Anyone who has spoken to me in the last two years about technology has inevitably heard my thoughts on Bitcoin. For those that don’t know, Bitcoin is a globally distributed ledger that allows for the secure, instantaneous, and nearly free transfer of value between any two people in the world. It has been likened to digital gold, praised by libertarians as the panacea for government-issued fiat currencies, hailed as a remarkable invention for the 3 billion unbanked of the world. It has also been pandered as a colossal waste of computing resources, a pipe dream of out-of-touch technophiles, and a ponzi scheme.

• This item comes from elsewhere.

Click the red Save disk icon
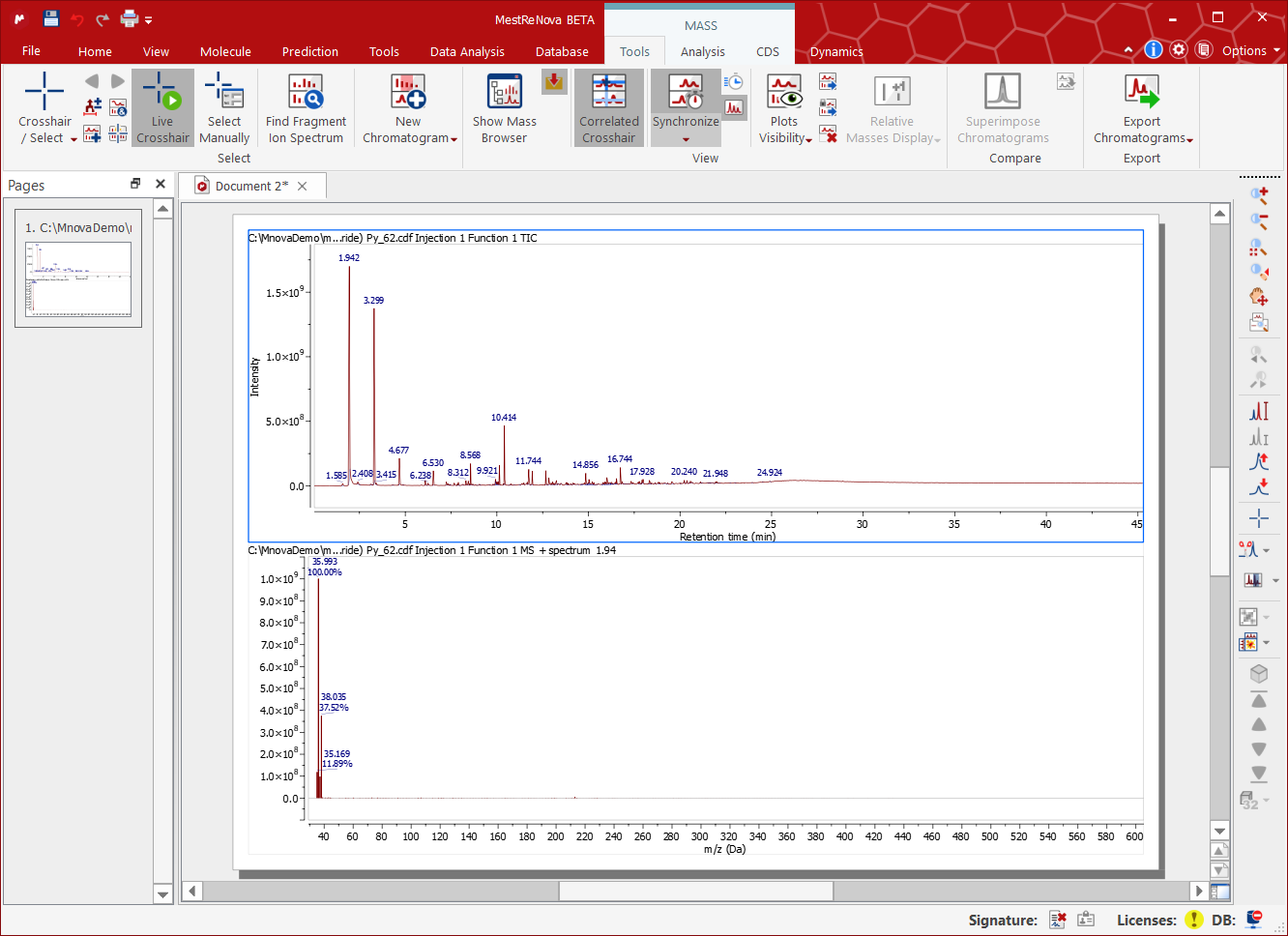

While I could fill many posts going into depth on Bitcoin the currency and explaining why it really is a remarkable financial invention, for now I’d like to draw attention to the technology that underpins it. Computer scientists have been seeking ways to securely transact value across the internet for many years, but until now some big problems have stood in their way. Double-spending and compulsory trust in a central party have prevented many solutions from taking off. The reason email has become so woven into the fabric of our society isn’t Gmail, it’s the protocols that underpin the standard so that anyone who plugs into the network, be they an individual or a multinational corporation, can run their own servers and manage their own data. There isn’t any central “email office” of the internet – it’s a standard protocol that anyone can access. The same holds true for the Blockchain, the protocol that powers Bitcoin. Blockchains are just that – a chain of “blocks” (just a fancy word for ledger entries) that are mathematically based in cryptography.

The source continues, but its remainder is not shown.